Executive edge: John Lester

John Lester’s career and life started on the same day – July 10, 1986.

That was the day he landed his first job – at the prestigious Boettcher & Co. – freshly armed with an MBA from the Daniels School of Business at the University of Denver.

It also was the day the Greeley native who had been plagued with kidney disease since his undergraduate days at DU got a phone call from University Hospital. They had found a kidney match, bringing to a close exhaustive dialysis treatments.


Photo by Todd Nakashima

“That kidney lasted 17 years, and I’ve been through several bear markets and a couple more kidney transplants since,” said Lester, who would go on to head UBS Wealth Management for Colorado – today overseeing management of  a $7 billion portfolio and 200 financial advisers working in seven offices statewide.

In 2001, his kidney began to fail, and despite undergoing dialysis treatments three days a week for five hours each day, he was driven to continue  working.

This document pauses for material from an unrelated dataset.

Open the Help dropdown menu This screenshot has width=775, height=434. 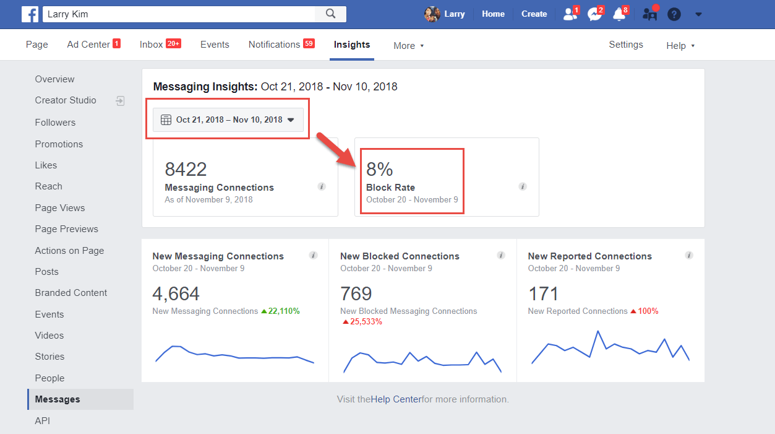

“In an environment of disappointment and despair, you struggle with a lot of things when you’re ill like that, and you need to have successes,” said Lester, 47.  “To me a lot of my successes came from my work. In fact, some of my best successes were during that time.”

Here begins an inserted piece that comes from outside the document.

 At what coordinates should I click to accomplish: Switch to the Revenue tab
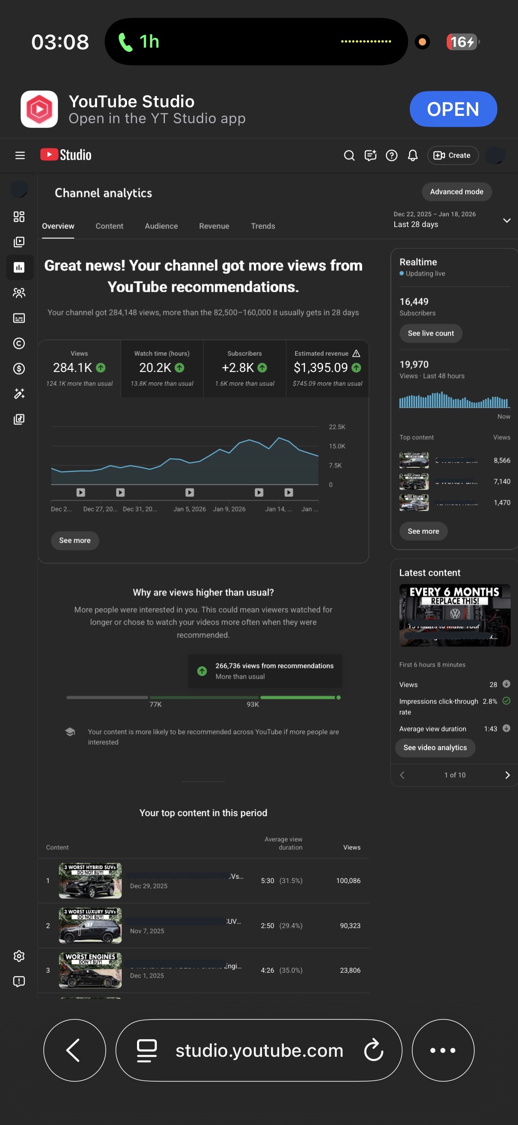point(214,226)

From 2003 to 2004, while awaiting a kidney transplant, Lester managed to maintain his top-rated performance within the Western region for UBS.

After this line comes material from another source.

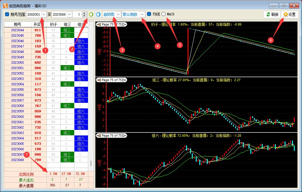Click the blue up-arrow button in toolbar
This screenshot has height=192, width=302.
point(98,14)
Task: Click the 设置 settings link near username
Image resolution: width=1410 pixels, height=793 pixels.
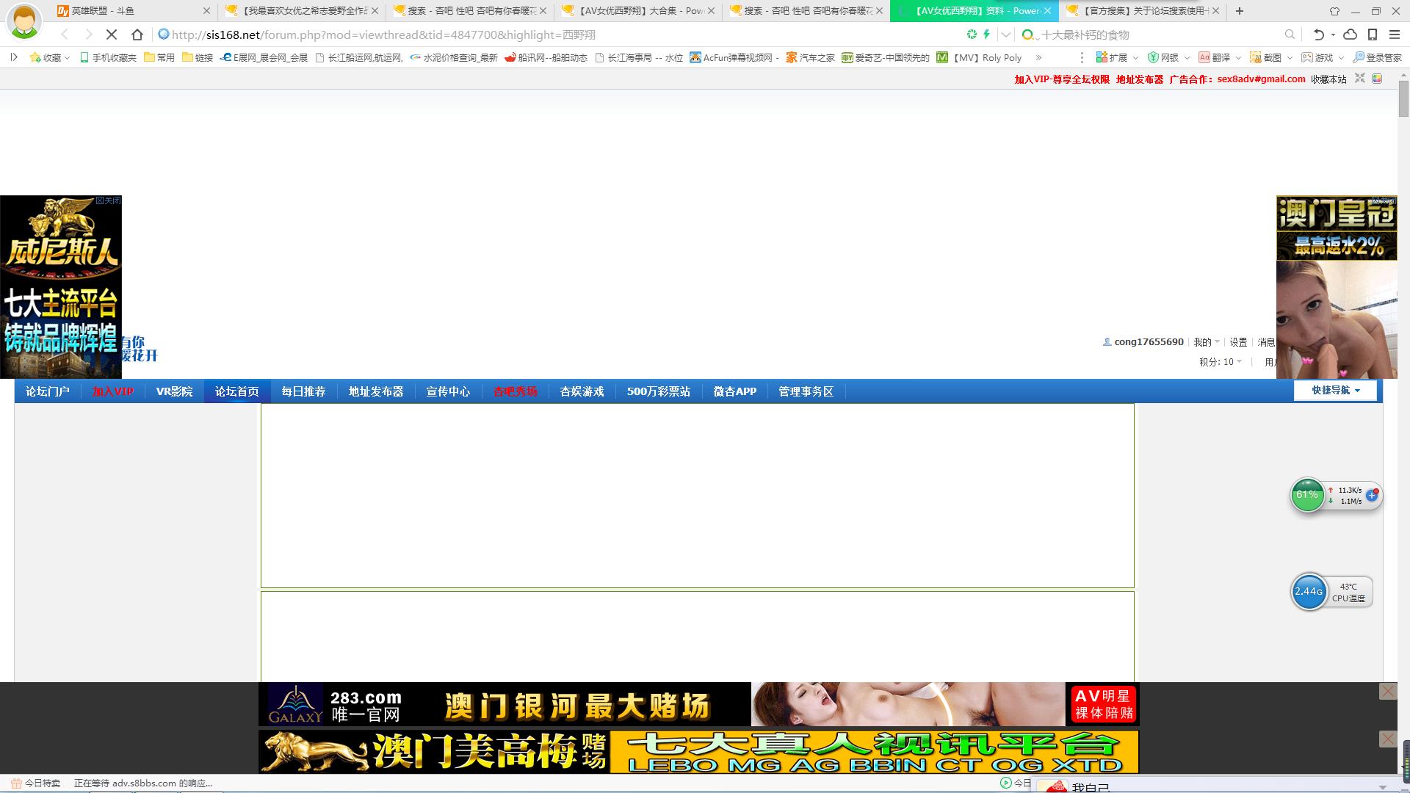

“And I became a better manager,” he said. “When you go through something like that, you become a lot more grounded from a perspective of importance. You have greater ability to empathize with others and recognize that everyone carries a burden of some sort or another. And it’s OK that sometimes those things get in the way of our business.
“I felt like I was coming to work and adding value when it would have been very easy to sit at home thinking about myself,” he said.

Lester acknowledges that he’s well paid and enjoys golf and country club memberships. But he says his greatest joy on the job comes from what he calls his “psychic income,” managing and being around people – even in these tough economic times that in April meant laying off 19 financial advisers and four support staff in Colorado. In all, UBS laid off 1,500 in the U.S. and 8,000 worldwide.

“We’re not in a depression; we are calling it The Great Recession,” said Lester, whose company brought in clinical psychologist Dr. Henry Cloud of Los Angeles to help give direction.

“Some of our advisers were taking it upon themselves that it was their fault,” Lester said. “But Dr. Cloud talks about when you go through a crisis, you go through ‘learned helplessness’ in which you blur what you can and can’t control. The blur becomes pervasive and permanent that things are not going to get better so we had to spend a lot of time getting our own people thinking differently before we could effectively get our clients right.”

Staff recognized they couldn’t control wild swings in the market, but they could control how hard they work and how they talked to clients.

“Our clients already know the market is down 45 percent and how it got there. We don’t need to tell them that,” Lester said. “So we ask them how they’re feeling. It’s a worry-based conversation, and we talk to them about how we’re going to get out of it.

“And that is a completely different way than we’ve ever had to do business before,” he said. “Inherent in our conversations is empathy.”